**Problema planteado A:** ¿A quién llama la proclama de Pittsburg «verdadero fundador de la república americana»?
**Problema planteado B:** Continúa la proclama de Pittsburg a partir de su última oración.

#### Fragmento ####

Título: Proclama de Pittsburg
Subtítulo: Proclama del Congreso de la “Asociación Internacional del Pueblo Trabajador” de 1883.
Autor/a: Johann Most
Fecha: 1890
Fuente: Recuperado el 2 de abril de 2015 desde librosdeanarres.com.ar
Notas: Tomada de la edición en inglés de Freiheit, 27 de diciembre de 1890. Texto extraido del libro “La peste, la bestia y el monstruo” de Aníbal D'Auria, a quien corresponde la traducción y la nota del texto.

¡Compañeros!

En la Declaración de Independencia de los Estados Unidos, leemos: “Cuando tras una larga sucesión de abusos y usurpaciones orientada invariablemente al mismo objetivo se pone en evidencia el designio de reducir a los pueblos a un despotismo absoluto, es su derecho y su deber derrocar a ese gobierno y proveerse de nuevos custodios para su futura seguridad”.

¿No es hora de prestar atención a ese consejo de Thomas Jefferson,[1] verdadero fundador de la república americana? ¿No se ha transformado ya el gobierno en opresión?

¿Es acaso nuestro gobierno otra cosa que una conspiración de las clases dominantes contra el pueblo, o sea, contra ustedes?

#### Datos mostrados ####

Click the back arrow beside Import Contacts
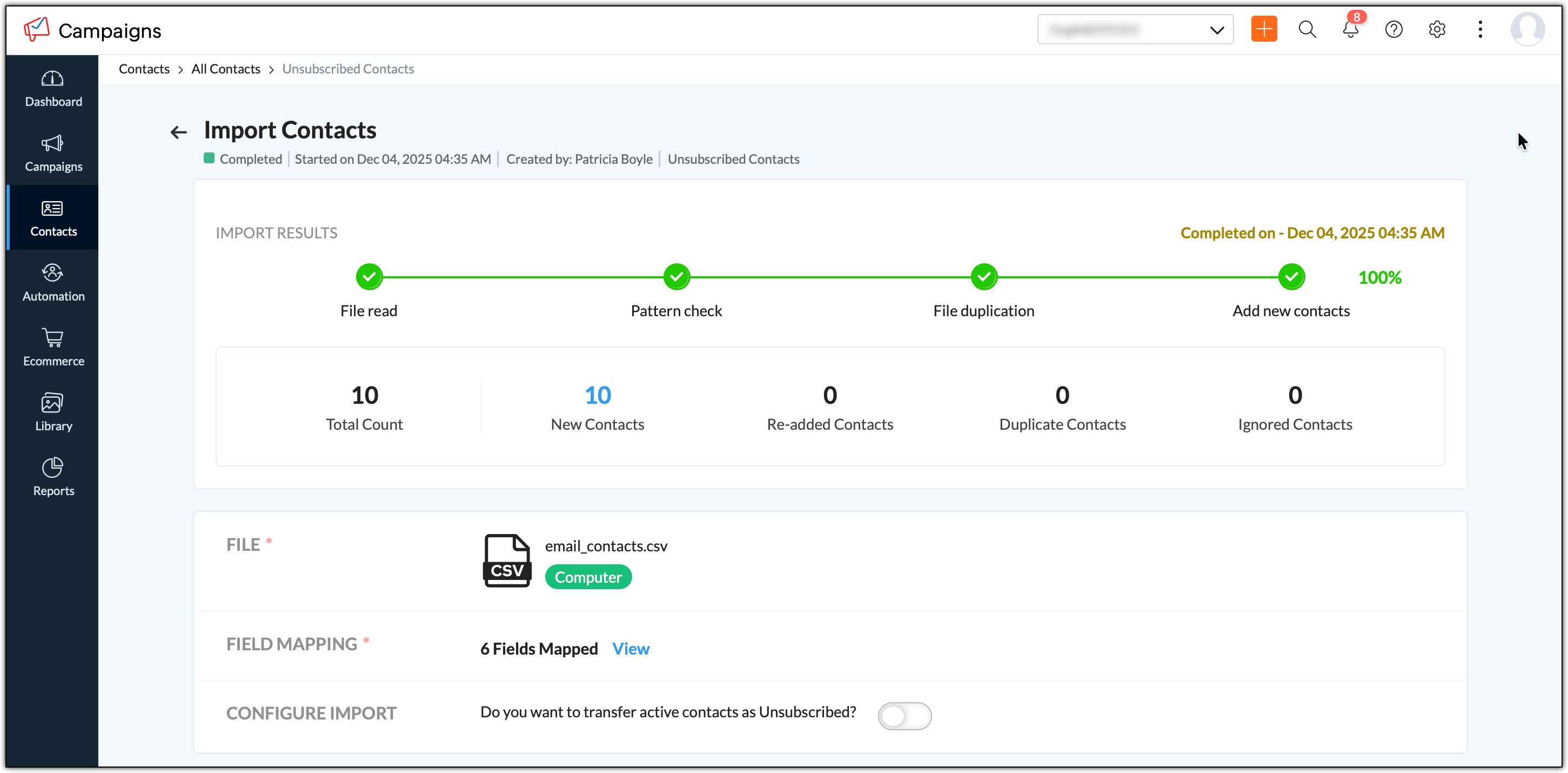 click(178, 131)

####

**Resultado obtenido A:** A Thomas Jefferson.

**Resultado obtenido B:**
¡Compañeros! Escuchen lo que tenemos para decir. Lean éste, nuestro manifiesto, escrito en interés de ustedes, por el bienestar de sus esposas e hijos y orientado por el bien de la humanidad y del progreso.

Nuestra sociedad actual está fundada en la explotación de la clase desposeída por parte de la clase propietaria. Esta explotación es tal que los propietarios (capitalistas) compran la fuerza de trabajo, el cuerpo y el alma de los desposeídos, al precio del mero costo de su existencia (salarios) y toman para sí mismos, es decir, roban, la cantidad de nuevos valores (productos) que exceden ese precio, según el cual los salarios representan las necesidades del trabajador asalariado en lugar de sus ganancias.

Empujadas por su pobreza, las clases desposeídas venden su fuerza de trabajo a los propietarios; la actual producción a gran escala, impulsada por un acelerado desarrollo técnico, requiere cada vez menos trabajo humano para crear cada más productos; de este modo, entonces, crece constantemente la oferta de trabajo en proporción inversa a la disminución de su demanda. Por esta razón, los trabajadores compiten entre ellos cada vez más intensamente para venderse, provocando así la caída de sus salarios a un mínimo nivel apenas suficiente para mantener intacta su capacidad laboral.

En este modo, mientras los desposeídos, a pesar de sus tenaces esfuerzos, quedan totalmente impedidos de volverse propietarios, por otro lado, éstos se hacen más ricos día a día sin producir nada ellos mismos y extrayendo su creciente botín de la clase trabajadora.

Si por casualidad algún desposeído se hace rico, esto no es a causa de su propio trabajo sino por haber tenido la oportunidad de especular con el trabajo productivo de otros y aprovecharse del mismo.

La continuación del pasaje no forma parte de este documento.